» WORK TO BE COMPLETED
Can you edit the records below so that every "computer-use agent" reads "desktop agent" and nothing else changes?

[Start THE RECORDS]

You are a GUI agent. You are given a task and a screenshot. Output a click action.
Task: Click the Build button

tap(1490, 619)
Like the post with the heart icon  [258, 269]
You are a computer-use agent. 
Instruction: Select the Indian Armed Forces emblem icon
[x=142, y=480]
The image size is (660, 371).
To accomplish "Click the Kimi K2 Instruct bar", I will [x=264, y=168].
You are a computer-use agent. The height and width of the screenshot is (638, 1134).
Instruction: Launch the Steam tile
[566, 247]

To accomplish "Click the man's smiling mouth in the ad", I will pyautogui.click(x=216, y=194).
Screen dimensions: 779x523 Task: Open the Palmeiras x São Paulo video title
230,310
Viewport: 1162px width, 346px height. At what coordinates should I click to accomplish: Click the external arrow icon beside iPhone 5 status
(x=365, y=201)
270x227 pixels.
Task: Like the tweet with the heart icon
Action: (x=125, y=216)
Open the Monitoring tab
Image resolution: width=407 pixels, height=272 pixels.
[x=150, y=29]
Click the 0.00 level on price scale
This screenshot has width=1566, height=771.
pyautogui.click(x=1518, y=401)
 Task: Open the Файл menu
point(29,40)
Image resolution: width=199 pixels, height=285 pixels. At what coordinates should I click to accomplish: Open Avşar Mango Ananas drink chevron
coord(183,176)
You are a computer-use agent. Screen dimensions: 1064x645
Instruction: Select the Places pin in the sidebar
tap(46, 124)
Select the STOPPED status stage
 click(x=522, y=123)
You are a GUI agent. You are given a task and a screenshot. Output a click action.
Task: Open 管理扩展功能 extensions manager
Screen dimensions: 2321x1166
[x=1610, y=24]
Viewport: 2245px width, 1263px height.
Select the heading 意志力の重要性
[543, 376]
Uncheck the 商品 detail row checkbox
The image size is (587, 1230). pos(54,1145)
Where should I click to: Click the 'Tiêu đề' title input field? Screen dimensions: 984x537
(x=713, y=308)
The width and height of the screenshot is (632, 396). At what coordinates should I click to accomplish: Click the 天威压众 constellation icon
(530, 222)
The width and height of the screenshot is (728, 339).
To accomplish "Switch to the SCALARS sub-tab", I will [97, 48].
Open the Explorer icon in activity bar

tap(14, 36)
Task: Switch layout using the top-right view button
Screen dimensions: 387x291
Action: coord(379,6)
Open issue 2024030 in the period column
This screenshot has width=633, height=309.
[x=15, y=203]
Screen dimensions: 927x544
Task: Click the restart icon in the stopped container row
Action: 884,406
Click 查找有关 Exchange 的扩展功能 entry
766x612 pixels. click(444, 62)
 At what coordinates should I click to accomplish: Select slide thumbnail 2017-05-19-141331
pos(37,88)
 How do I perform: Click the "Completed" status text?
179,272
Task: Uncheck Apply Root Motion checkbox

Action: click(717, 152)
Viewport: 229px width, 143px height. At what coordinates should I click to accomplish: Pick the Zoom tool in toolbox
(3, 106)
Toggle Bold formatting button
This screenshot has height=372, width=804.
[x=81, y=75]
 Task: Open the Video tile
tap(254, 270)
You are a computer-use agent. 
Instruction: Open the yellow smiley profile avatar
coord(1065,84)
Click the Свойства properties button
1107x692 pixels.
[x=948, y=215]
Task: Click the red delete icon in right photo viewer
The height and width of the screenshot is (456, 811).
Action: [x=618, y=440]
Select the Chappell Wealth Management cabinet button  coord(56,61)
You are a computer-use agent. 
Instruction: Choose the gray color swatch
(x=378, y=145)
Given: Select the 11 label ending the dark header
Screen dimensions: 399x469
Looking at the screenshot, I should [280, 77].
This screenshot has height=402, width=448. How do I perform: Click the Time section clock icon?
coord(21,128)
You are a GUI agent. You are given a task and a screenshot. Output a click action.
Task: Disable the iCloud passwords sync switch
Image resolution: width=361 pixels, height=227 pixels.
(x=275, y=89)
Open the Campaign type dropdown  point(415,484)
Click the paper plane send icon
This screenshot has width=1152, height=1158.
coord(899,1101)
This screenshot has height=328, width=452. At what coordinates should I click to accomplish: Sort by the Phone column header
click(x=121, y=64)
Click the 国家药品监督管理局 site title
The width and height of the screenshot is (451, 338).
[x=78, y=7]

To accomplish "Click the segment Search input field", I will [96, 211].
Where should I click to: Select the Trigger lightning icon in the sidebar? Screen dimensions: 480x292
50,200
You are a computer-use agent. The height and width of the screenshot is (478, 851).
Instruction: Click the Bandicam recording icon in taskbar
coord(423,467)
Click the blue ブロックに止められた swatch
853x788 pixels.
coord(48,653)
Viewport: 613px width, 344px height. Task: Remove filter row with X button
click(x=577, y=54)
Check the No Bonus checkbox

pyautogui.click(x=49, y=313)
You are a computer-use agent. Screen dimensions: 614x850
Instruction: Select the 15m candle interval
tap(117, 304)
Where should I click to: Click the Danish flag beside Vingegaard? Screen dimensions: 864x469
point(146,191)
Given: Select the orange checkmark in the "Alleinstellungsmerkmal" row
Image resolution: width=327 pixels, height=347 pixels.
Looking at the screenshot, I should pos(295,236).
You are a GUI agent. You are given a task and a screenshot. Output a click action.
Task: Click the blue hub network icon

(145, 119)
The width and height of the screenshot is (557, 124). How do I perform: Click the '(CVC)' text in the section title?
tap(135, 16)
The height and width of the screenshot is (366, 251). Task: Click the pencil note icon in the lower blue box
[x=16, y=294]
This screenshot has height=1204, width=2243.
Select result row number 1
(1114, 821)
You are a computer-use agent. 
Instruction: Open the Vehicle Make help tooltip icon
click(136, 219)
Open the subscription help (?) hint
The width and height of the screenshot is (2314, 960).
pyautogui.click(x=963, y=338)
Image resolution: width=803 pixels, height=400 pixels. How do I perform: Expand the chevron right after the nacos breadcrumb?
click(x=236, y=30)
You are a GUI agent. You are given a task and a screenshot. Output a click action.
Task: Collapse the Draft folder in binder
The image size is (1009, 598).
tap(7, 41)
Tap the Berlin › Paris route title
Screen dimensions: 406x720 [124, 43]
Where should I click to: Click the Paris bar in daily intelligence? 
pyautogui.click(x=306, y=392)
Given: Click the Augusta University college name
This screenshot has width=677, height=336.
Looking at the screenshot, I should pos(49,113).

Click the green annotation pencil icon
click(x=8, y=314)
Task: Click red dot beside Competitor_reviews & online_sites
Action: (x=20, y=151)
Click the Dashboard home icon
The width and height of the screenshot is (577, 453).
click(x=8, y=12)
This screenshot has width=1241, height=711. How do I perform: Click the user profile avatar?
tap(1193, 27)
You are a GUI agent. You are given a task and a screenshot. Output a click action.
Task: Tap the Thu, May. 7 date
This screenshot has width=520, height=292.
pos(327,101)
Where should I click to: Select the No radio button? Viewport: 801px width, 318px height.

[End THE RECORDS]

» EXERCISE RESPONSE
You are a GUI agent. You are given a task and a screenshot. Output a click action.
Task: Click the Build button

tap(1490, 619)
Like the post with the heart icon  [258, 269]
You are a desktop agent. 
Instruction: Select the Indian Armed Forces emblem icon
[x=142, y=480]
The image size is (660, 371).
To accomplish "Click the Kimi K2 Instruct bar", I will [x=264, y=168].
You are a desktop agent. The height and width of the screenshot is (638, 1134).
Instruction: Launch the Steam tile
[566, 247]

To accomplish "Click the man's smiling mouth in the ad", I will pyautogui.click(x=216, y=194).
Screen dimensions: 779x523 Task: Open the Palmeiras x São Paulo video title
230,310
Viewport: 1162px width, 346px height. At what coordinates should I click to accomplish: Click the external arrow icon beside iPhone 5 status
(x=365, y=201)
270x227 pixels.
Task: Like the tweet with the heart icon
Action: (x=125, y=216)
Open the Monitoring tab
Image resolution: width=407 pixels, height=272 pixels.
[x=150, y=29]
Click the 0.00 level on price scale
This screenshot has width=1566, height=771.
pyautogui.click(x=1518, y=401)
 Task: Open the Файл menu
point(29,40)
Image resolution: width=199 pixels, height=285 pixels. At what coordinates should I click to accomplish: Open Avşar Mango Ananas drink chevron
coord(183,176)
You are a desktop agent. Screen dimensions: 1064x645
Instruction: Select the Places pin in the sidebar
tap(46, 124)
Select the STOPPED status stage
 click(x=522, y=123)
You are a GUI agent. You are given a task and a screenshot. Output a click action.
Task: Open 管理扩展功能 extensions manager
Screen dimensions: 2321x1166
[x=1610, y=24]
Viewport: 2245px width, 1263px height.
Select the heading 意志力の重要性
[543, 376]
Uncheck the 商品 detail row checkbox
The image size is (587, 1230). pos(54,1145)
Where should I click to: Click the 'Tiêu đề' title input field? Screen dimensions: 984x537
(x=713, y=308)
The width and height of the screenshot is (632, 396). At what coordinates should I click to accomplish: Click the 天威压众 constellation icon
(530, 222)
The width and height of the screenshot is (728, 339).
To accomplish "Switch to the SCALARS sub-tab", I will [97, 48].
Open the Explorer icon in activity bar

tap(14, 36)
Task: Switch layout using the top-right view button
Screen dimensions: 387x291
Action: coord(379,6)
Open issue 2024030 in the period column
This screenshot has width=633, height=309.
[x=15, y=203]
Screen dimensions: 927x544
Task: Click the restart icon in the stopped container row
Action: 884,406
Click 查找有关 Exchange 的扩展功能 entry
766x612 pixels. click(444, 62)
 At what coordinates should I click to accomplish: Select slide thumbnail 2017-05-19-141331
pos(37,88)
 How do I perform: Click the "Completed" status text?
179,272
Task: Uncheck Apply Root Motion checkbox

Action: click(717, 152)
Viewport: 229px width, 143px height. At what coordinates should I click to accomplish: Pick the Zoom tool in toolbox
(3, 106)
Toggle Bold formatting button
This screenshot has height=372, width=804.
[x=81, y=75]
 Task: Open the Video tile
tap(254, 270)
You are a desktop agent. 
Instruction: Open the yellow smiley profile avatar
coord(1065,84)
Click the Свойства properties button
1107x692 pixels.
[x=948, y=215]
Task: Click the red delete icon in right photo viewer
The height and width of the screenshot is (456, 811).
Action: [x=618, y=440]
Select the Chappell Wealth Management cabinet button  coord(56,61)
You are a desktop agent. 
Instruction: Choose the gray color swatch
(x=378, y=145)
Given: Select the 11 label ending the dark header
Screen dimensions: 399x469
Looking at the screenshot, I should [280, 77].
This screenshot has height=402, width=448. How do I perform: Click the Time section clock icon?
coord(21,128)
You are a GUI agent. You are given a task and a screenshot. Output a click action.
Task: Disable the iCloud passwords sync switch
Image resolution: width=361 pixels, height=227 pixels.
(x=275, y=89)
Open the Campaign type dropdown  point(415,484)
Click the paper plane send icon
This screenshot has width=1152, height=1158.
coord(899,1101)
This screenshot has height=328, width=452. At what coordinates should I click to accomplish: Sort by the Phone column header
click(x=121, y=64)
Click the 国家药品监督管理局 site title
The width and height of the screenshot is (451, 338).
[x=78, y=7]

To accomplish "Click the segment Search input field", I will [96, 211].
Where should I click to: Select the Trigger lightning icon in the sidebar? Screen dimensions: 480x292
50,200
You are a desktop agent. The height and width of the screenshot is (478, 851).
Instruction: Click the Bandicam recording icon in taskbar
coord(423,467)
Click the blue ブロックに止められた swatch
853x788 pixels.
coord(48,653)
Viewport: 613px width, 344px height. Task: Remove filter row with X button
click(x=577, y=54)
Check the No Bonus checkbox

pyautogui.click(x=49, y=313)
You are a desktop agent. Screen dimensions: 614x850
Instruction: Select the 15m candle interval
tap(117, 304)
Where should I click to: Click the Danish flag beside Vingegaard? Screen dimensions: 864x469
point(146,191)
Given: Select the orange checkmark in the "Alleinstellungsmerkmal" row
Image resolution: width=327 pixels, height=347 pixels.
Looking at the screenshot, I should pos(295,236).
You are a GUI agent. You are given a task and a screenshot. Output a click action.
Task: Click the blue hub network icon

(145, 119)
The width and height of the screenshot is (557, 124). How do I perform: Click the '(CVC)' text in the section title?
tap(135, 16)
The height and width of the screenshot is (366, 251). Task: Click the pencil note icon in the lower blue box
[x=16, y=294]
This screenshot has height=1204, width=2243.
Select result row number 1
(1114, 821)
You are a desktop agent. 
Instruction: Open the Vehicle Make help tooltip icon
click(136, 219)
Open the subscription help (?) hint
The width and height of the screenshot is (2314, 960).
pyautogui.click(x=963, y=338)
Image resolution: width=803 pixels, height=400 pixels. How do I perform: Expand the chevron right after the nacos breadcrumb?
click(x=236, y=30)
You are a GUI agent. You are given a task and a screenshot. Output a click action.
Task: Collapse the Draft folder in binder
The image size is (1009, 598).
tap(7, 41)
Tap the Berlin › Paris route title
Screen dimensions: 406x720 [124, 43]
Where should I click to: Click the Paris bar in daily intelligence? 
pyautogui.click(x=306, y=392)
Given: Click the Augusta University college name
This screenshot has width=677, height=336.
Looking at the screenshot, I should pos(49,113).

Click the green annotation pencil icon
click(x=8, y=314)
Task: Click red dot beside Competitor_reviews & online_sites
Action: (x=20, y=151)
Click the Dashboard home icon
The width and height of the screenshot is (577, 453).
click(x=8, y=12)
This screenshot has width=1241, height=711. How do I perform: Click the user profile avatar?
tap(1193, 27)
You are a GUI agent. You are given a task and a screenshot. Output a click action.
Task: Tap the Thu, May. 7 date
This screenshot has width=520, height=292.
pos(327,101)
Where should I click to: Select the No radio button? Viewport: 801px width, 318px height.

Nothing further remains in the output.